For teachers, the Six-Word Memoir has become a favorite back-to-school activity, allowing classes to build community, teachers to dive into content sooner, students to express themselves and get to know each other better, and parents to see a really cool sample of student work on Back to School Night.  

Why Six Word Memoir is Helpful for Teachers

Community Building

Unlike typical icebreakers like name games and speed dating (which, by the way, I absolutely love), the Six-Word Memoir is a getting-to-know-you activity that invites community building and sharing on a much deeper level without forcing students to get too personal, since students choose the story they want to tell. 

Teaching Content

Nearly every grade-level has a Common Core State Standard asking students to analyze an author’s word choice and structure, making Six-Word Memoirs a perfect way to introduce diction and syntax. 

I love to talk about the author’s choice of that word versus all the others he or she could have used. We also discuss how authors structure sentences in order to fit into the constraints of having just six words. For example, what kind of message is communicated when the subject is moved to the end of the sentence? Or in some cases, left entirely out of the sentence?  

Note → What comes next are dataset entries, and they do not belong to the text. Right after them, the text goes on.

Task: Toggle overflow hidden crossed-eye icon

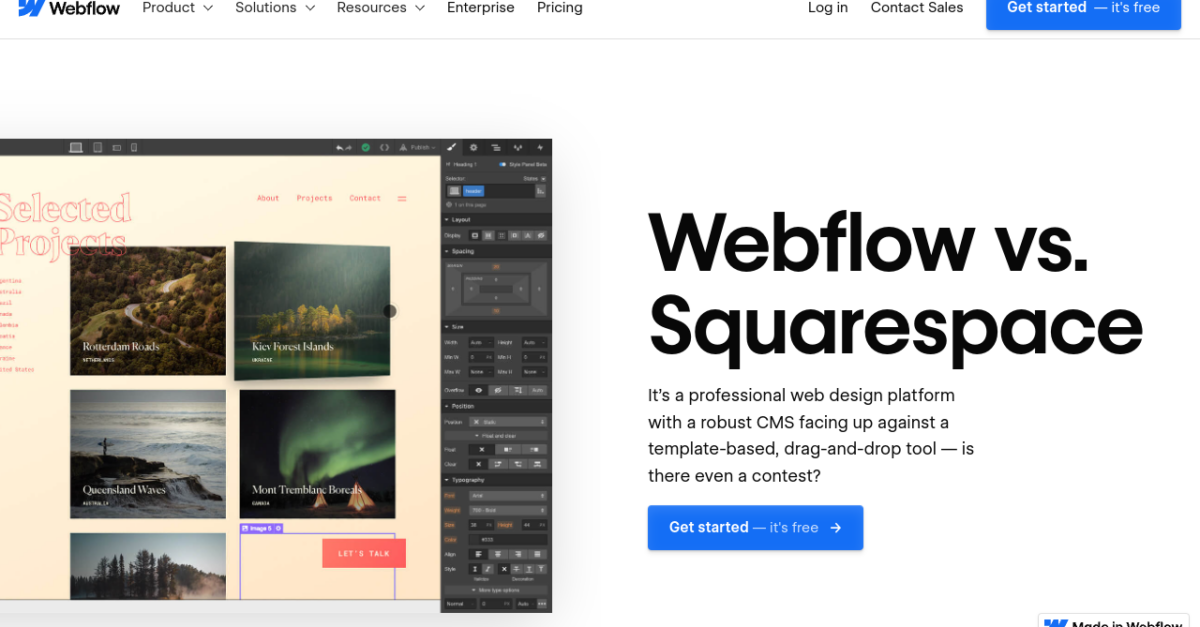Action: pos(497,390)
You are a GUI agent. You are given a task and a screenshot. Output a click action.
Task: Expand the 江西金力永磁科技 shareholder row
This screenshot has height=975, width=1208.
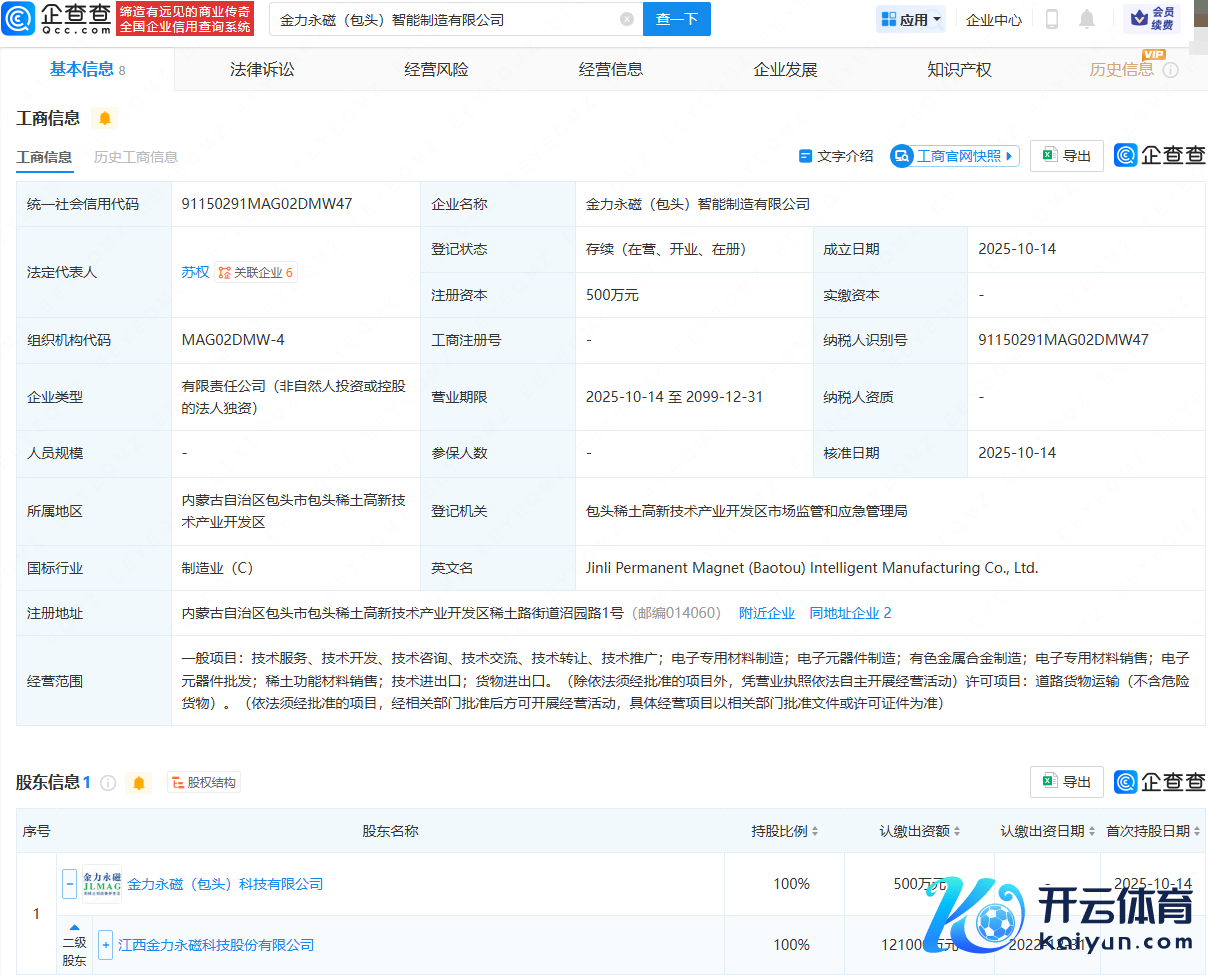point(106,945)
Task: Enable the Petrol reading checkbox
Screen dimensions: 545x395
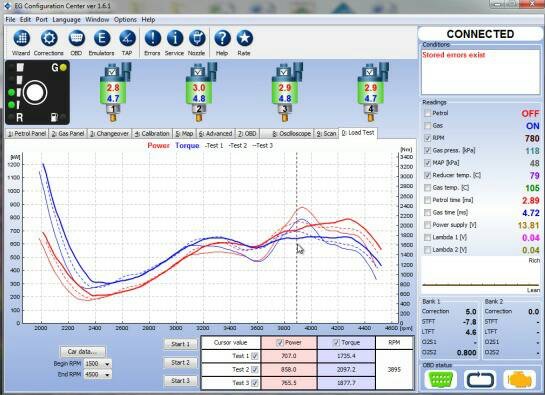Action: click(x=428, y=113)
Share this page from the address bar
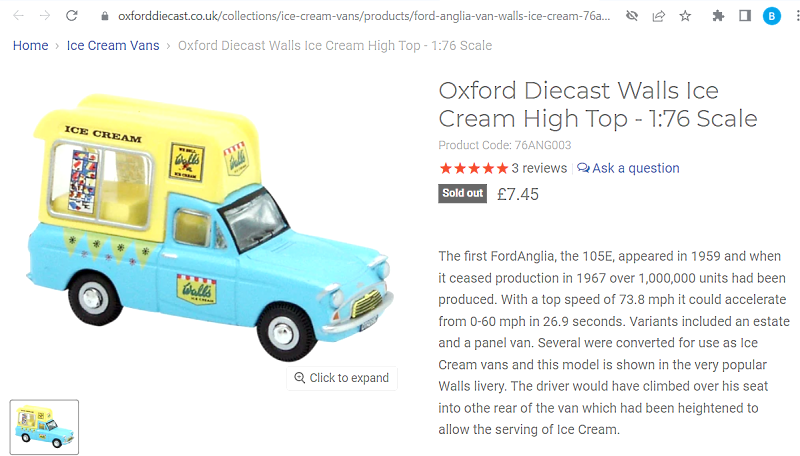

Strengthening Analysis Skills

Throughout the activity, you’ll be showing and discussing examples of other Six-Word Memoirs, inviting the opportunity to set norms and practice appropriate discussion etiquette. 

Students can identify larger themes behind the memoir and identify literary devices, voice, tone, and other literary elements at play in the memoir. 

Building Writing Skills 

Students get to move from the sidelines to the court as they put their analysis into practice and begin writing their own Six-Word Memoir. 

Students think through themes and larger, complex stories, and wrestle with how to curate that story into just six words. 

Because students have just six words to use, they have the space, time, and incentive to put an exceptional amount of care into their writing. Introduce the Six-Word Memoir and watch your students pour over those 6 words for an amazingly long time. 

Introducing the Writing Process

Six-Word Memoir is a perfect writing assignment for the beginning of the year because it’s short enough to teach or review the entire writing process without stealing days and weeks of instructional minutes. 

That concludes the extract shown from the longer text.